--- Reading text ---
======
Changing the Rules of the Game: Using Exposure Therapy as a Tool to Beat Anxiety
Date: June 16, 2025

Watching your child struggle with anxiety can be one of the most helpless feelings you can experience as a parent. Knowing that simple tasks or environments can provoke such a tremendous amount of worry in your child, urges us, as parents, to shield them from these scary situations. And although accommodating may seem like the right idea at the moment, it will unfortunately only make these circumstances even more challenging to face in the future.
Anxiety has a clever way of playing tricks.. It can convince children and adults alike that specific tasks or situations are unsafe or overly uncomfortable, which drives an urge to avoid said triggers and escape the discomfort at all costs. While avoidance may feel safe in the moment, it reinforces anxiety in the long term, turning once seemingly simple tasks into overwhelming challenges.
======
--- Questions to answer ---
- A) Reproduce part of the exposure therapy article, starting at the words "Watching your child" and ending after the words "in the future.".
- B) According to the exposure therapy article, what does avoidance do to anxiety in the long term?
======
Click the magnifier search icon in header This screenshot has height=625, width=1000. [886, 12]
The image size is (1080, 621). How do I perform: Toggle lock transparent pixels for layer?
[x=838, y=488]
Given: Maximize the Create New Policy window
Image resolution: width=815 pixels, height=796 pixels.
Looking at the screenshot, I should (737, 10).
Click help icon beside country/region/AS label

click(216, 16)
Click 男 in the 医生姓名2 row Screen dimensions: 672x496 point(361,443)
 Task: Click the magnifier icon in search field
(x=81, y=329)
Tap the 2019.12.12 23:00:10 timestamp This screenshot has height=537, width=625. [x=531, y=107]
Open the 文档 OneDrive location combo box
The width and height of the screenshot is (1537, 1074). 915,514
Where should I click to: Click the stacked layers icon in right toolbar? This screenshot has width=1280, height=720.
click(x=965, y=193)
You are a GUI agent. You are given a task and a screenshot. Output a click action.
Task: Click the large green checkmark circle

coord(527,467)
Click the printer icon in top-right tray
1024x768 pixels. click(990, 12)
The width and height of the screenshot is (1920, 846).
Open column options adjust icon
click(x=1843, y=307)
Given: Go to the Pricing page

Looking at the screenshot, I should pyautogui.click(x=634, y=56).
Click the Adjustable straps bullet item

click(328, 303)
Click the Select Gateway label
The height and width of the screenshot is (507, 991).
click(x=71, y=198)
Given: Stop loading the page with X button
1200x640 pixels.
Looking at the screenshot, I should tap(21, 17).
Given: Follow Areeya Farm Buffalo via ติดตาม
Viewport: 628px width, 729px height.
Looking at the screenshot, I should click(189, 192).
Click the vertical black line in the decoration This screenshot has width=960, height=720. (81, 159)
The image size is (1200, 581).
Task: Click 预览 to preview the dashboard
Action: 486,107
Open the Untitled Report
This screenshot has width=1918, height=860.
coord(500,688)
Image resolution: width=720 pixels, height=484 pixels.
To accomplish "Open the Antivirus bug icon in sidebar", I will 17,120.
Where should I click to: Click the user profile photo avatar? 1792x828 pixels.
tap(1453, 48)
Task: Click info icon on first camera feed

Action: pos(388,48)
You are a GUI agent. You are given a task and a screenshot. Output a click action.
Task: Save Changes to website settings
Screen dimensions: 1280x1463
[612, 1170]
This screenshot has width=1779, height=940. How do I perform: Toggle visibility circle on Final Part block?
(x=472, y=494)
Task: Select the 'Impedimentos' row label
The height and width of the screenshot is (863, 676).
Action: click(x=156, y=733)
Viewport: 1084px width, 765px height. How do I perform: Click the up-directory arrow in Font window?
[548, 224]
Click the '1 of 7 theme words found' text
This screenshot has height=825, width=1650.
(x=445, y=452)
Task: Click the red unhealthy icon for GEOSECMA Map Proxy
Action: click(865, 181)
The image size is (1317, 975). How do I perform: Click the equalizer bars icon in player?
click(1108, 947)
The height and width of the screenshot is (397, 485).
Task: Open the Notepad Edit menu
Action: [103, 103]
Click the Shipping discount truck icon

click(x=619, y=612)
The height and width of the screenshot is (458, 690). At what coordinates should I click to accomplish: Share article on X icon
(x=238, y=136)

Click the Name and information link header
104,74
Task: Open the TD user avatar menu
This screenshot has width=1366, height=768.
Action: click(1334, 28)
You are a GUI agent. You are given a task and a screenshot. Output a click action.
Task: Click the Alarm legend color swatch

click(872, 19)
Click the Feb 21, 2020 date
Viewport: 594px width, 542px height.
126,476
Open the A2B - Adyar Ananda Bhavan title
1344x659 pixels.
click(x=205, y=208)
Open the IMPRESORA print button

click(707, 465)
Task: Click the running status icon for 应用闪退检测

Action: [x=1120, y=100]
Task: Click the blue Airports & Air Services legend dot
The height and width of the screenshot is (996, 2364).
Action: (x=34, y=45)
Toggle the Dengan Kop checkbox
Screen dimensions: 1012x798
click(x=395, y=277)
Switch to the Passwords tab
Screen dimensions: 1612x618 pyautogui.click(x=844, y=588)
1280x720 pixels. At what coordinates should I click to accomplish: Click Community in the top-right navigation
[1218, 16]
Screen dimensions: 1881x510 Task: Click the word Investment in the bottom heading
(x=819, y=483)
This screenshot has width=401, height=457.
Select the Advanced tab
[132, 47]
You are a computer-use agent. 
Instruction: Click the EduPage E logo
======
--- Answers to the exercise ---
- A)
Watching your child struggle with anxiety can be one of the most helpless feelings you can experience as a parent. Knowing that simple tasks or environments can provoke such a tremendous amount of worry in your child, urges us, as parents, to shield them from these scary situations. And although accommodating may seem like the right idea at the moment, it will unfortunately only make these circumstances even more challenging to face in the future.

- B) It reinforces anxiety, turning once seemingly simple tasks into overwhelming challenges.